• [PROMPT 1]:
Copy the listing word for word, starting at its first line and ending at the line that contains "at (1354, 15).".

• [TEXT TO READ]:
──────
This blog covers handlooms of Madhya Pradesh (Bagh Print, Maheshwari and Indori Sarees), Rajasthan (Kota Duria, Pattu Weaving, Zardosi) and Chhattisgarh (Kosa Silk saree).

Known as the ‘Heart of India’ Madhya Pradesh is well known for its culture, monuments and wildlife. Though the state has some cultural similarities to states like Rajasthan and Maharashtra, it is still unique. Handicrafts of Madhya Pradesh are well sought after owing to their intricate designing. The state has rich tribal traditions as well.

This diversity in communities has given Madhya Pradesh a unique culture which can be titled as traditional and ethnic. A prominent element of Madhya Pradesh’s culture is its traditional clothing.

Madhya Pradesh

1. Bagh Printing:

To know about something we need to understand its history, hence to know about bagh printing styles we have to look back to its history.

Bagh is a small town in Madhya Pradesh popular for its hand-block printed textiles. A saying goes that the town got its name from the tigers (known as Bagh in Hindi) that once wandered the area. Originally, tribal residents were the only ones who wore these Bagh patterned clothes.

A Bagh printed outfit is easily identified by a simple outline motif in black and red. The beauty of this print is that it is hand-printed using only natural dyes and traditional designs. The printing is largely done by the Khatri community who are believed to have brought this craft from Sindh 400 years ago.

The Bagh printers use high-quality woods such as Sagwan and Sheesham. An intriguing story is that the Khatri’s have thousands of blocks that are inherited across generations and preserved separately and meticulously maintained, even if damaged or broken.

Geometrical and floral designs are alternatively printed in red and black dyes on a white backdrop. The most popular motifs of Bagh are flowers, mango, coconut, zig-zag lines and honey bees. Chain or anklet designs are some commonly used designs in the borders.
──────
• [PROMPT 2]:
Go on with the piece on handlooms from the point where it stops.
──────
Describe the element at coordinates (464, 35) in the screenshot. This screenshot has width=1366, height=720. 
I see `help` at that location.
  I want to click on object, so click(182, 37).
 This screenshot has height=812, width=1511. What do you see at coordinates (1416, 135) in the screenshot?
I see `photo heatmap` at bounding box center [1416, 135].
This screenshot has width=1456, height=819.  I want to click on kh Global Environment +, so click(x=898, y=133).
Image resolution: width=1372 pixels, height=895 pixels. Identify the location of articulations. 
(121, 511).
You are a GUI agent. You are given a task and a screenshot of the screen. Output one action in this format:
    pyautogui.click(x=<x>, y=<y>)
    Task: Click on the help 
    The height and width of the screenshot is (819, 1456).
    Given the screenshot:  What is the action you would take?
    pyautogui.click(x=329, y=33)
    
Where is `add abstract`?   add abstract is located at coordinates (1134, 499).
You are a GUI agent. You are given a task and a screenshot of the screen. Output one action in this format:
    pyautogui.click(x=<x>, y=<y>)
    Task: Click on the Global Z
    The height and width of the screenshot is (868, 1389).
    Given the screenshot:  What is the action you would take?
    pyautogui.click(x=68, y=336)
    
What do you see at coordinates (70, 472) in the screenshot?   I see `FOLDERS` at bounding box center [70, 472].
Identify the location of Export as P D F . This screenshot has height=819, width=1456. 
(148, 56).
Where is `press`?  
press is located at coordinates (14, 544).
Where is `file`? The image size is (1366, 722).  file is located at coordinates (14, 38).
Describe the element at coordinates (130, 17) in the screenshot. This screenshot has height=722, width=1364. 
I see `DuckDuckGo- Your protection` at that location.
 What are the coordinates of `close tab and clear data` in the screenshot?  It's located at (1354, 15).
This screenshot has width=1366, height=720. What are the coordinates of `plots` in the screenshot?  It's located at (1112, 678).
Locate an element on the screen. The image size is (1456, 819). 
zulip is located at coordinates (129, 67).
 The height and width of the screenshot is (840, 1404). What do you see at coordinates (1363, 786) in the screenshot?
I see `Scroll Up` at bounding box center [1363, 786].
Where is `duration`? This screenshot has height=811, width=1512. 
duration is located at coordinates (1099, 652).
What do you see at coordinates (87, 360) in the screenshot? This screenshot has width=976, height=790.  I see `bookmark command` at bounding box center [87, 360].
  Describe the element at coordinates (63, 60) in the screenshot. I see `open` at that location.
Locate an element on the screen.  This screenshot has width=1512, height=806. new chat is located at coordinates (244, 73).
──────
• [EXPECTED ANSWER 1]:
Describe the element at coordinates (464, 35) in the screenshot. This screenshot has width=1366, height=720. 
I see `help` at that location.
  I want to click on object, so click(182, 37).
 This screenshot has height=812, width=1511. What do you see at coordinates (1416, 135) in the screenshot?
I see `photo heatmap` at bounding box center [1416, 135].
This screenshot has width=1456, height=819.  I want to click on kh Global Environment +, so click(x=898, y=133).
Image resolution: width=1372 pixels, height=895 pixels. Identify the location of articulations. 
(121, 511).
You are a GUI agent. You are given a task and a screenshot of the screen. Output one action in this format:
    pyautogui.click(x=<x>, y=<y>)
    Task: Click on the help 
    The height and width of the screenshot is (819, 1456).
    Given the screenshot:  What is the action you would take?
    pyautogui.click(x=329, y=33)
    
Where is `add abstract`?   add abstract is located at coordinates (1134, 499).
You are a GUI agent. You are given a task and a screenshot of the screen. Output one action in this format:
    pyautogui.click(x=<x>, y=<y>)
    Task: Click on the Global Z
    The height and width of the screenshot is (868, 1389).
    Given the screenshot:  What is the action you would take?
    pyautogui.click(x=68, y=336)
    
What do you see at coordinates (70, 472) in the screenshot?   I see `FOLDERS` at bounding box center [70, 472].
Identify the location of Export as P D F . This screenshot has height=819, width=1456. 
(148, 56).
Where is `press`?  
press is located at coordinates (14, 544).
Where is `file`? The image size is (1366, 722).  file is located at coordinates (14, 38).
Describe the element at coordinates (130, 17) in the screenshot. This screenshot has height=722, width=1364. 
I see `DuckDuckGo- Your protection` at that location.
 What are the coordinates of `close tab and clear data` in the screenshot?  It's located at (1354, 15).

• [EXPECTED ANSWER 2]:
The native people traditionally wore odhani and lugdas (sarees) made from the Bagh printed fabrics. However, to meet customer demand, these prints are now also seen bedsheets, table cloths, cushion covers and handkerchiefs.

2.Maheshwari Saree:

On the banks of sacred Narmada river, lies the town of Maheshwar. It was ruled by the Holkars, has a fort-numerous temples and a ghat. It attracts tourists the year round and is known for its weavers.

Maheshwari – one of the oldest handlooms! Maheshwar is best known for being the hub of handloom weaving since the 5th century, but it gained fame during the rule of Rani Ahilyabai Holkar (1767-1795). The delicate Maheshwari fabric is woven with silk and cotton yarns, which gives it a soft texture and makes it a perfect summer textile.

It is assumed that the very first Maheshwari sari was designed by Ahilya Bai. The queen, in 1760, asked talented handloom weavers from Surat and Mandu to work for her empire. They were appointed to prepare turban fabric and exclusive nine-yard nauvari saris which would be worn by the females of Malwa court and used for the gifting purpose to the royal guests. Well-known for being subtle and rich in quality, Maheshwari saris have always exuded dignity and elegance!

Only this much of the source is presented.